Below are lines of data, and only some are wanted. Please repeat exactly those from the line that has "Given: Uncheck Send" through the line that has "Image resolution: width=982".

The records
-=-=-

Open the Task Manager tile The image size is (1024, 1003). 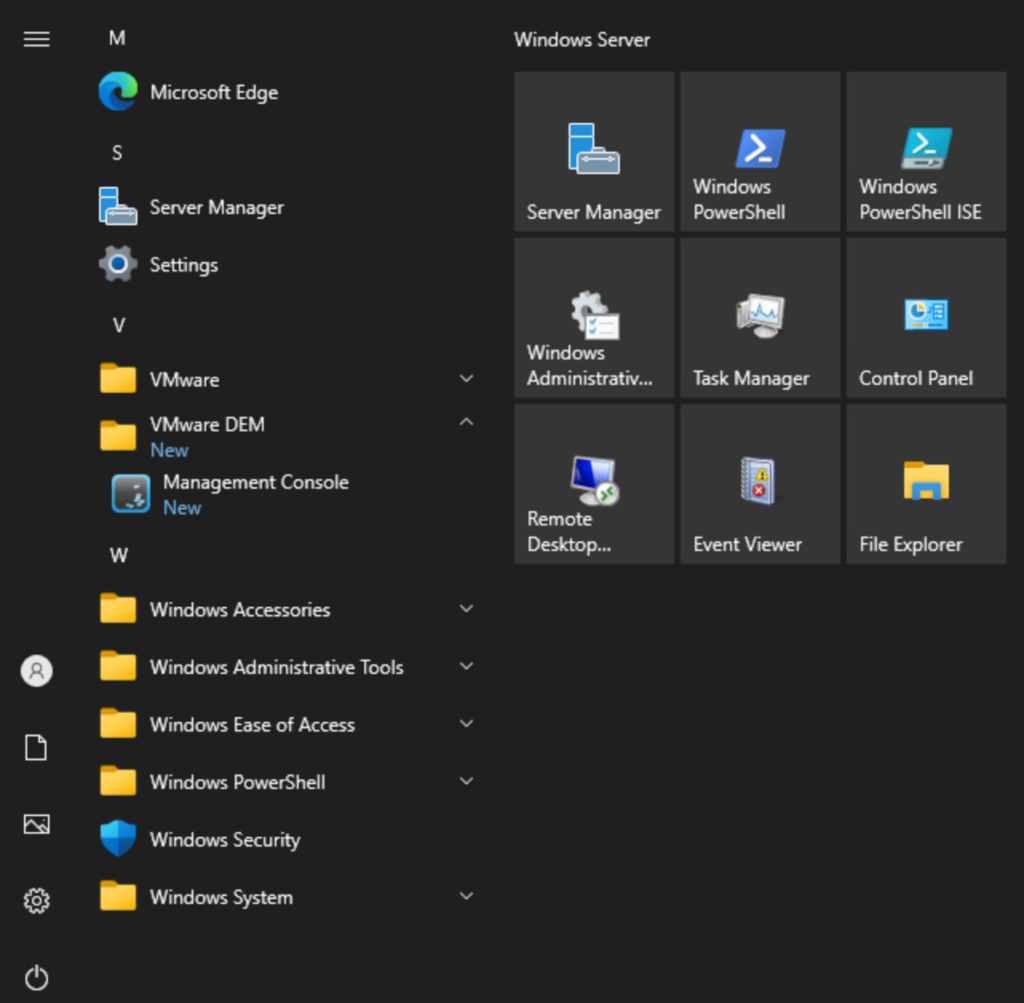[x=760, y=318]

-=-=-

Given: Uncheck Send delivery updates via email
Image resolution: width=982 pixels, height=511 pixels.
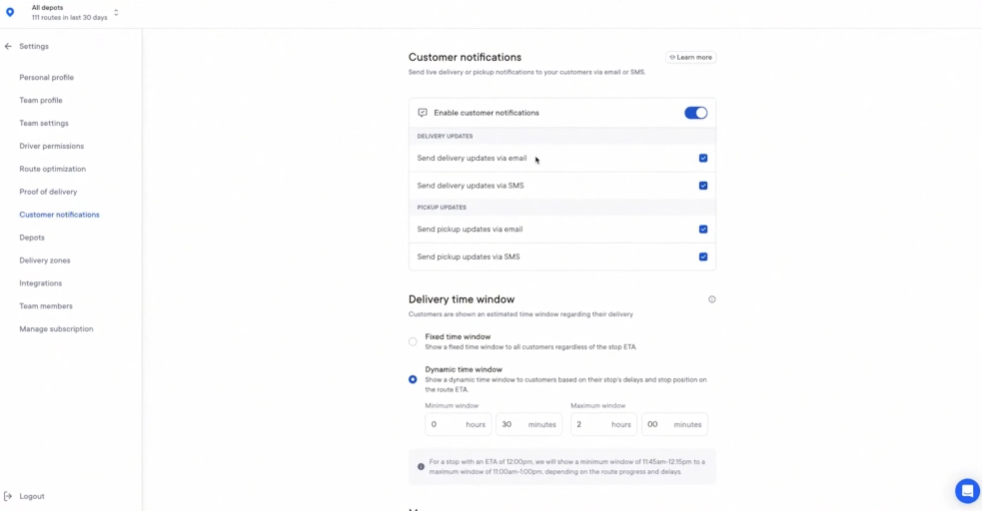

-=-=-

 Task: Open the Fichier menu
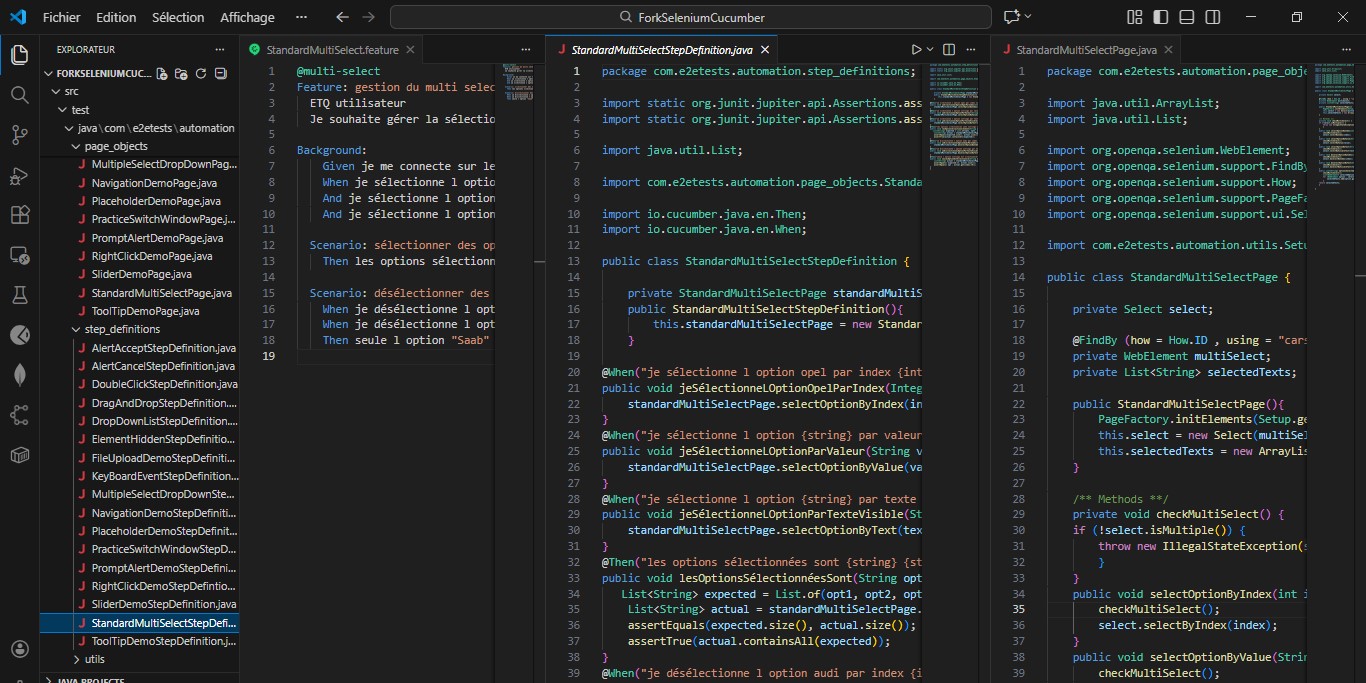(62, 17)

-=-=-

Exercise answer
Given: Uncheck Send delivery updates via email
Image resolution: width=982 pixels, height=511 pixels.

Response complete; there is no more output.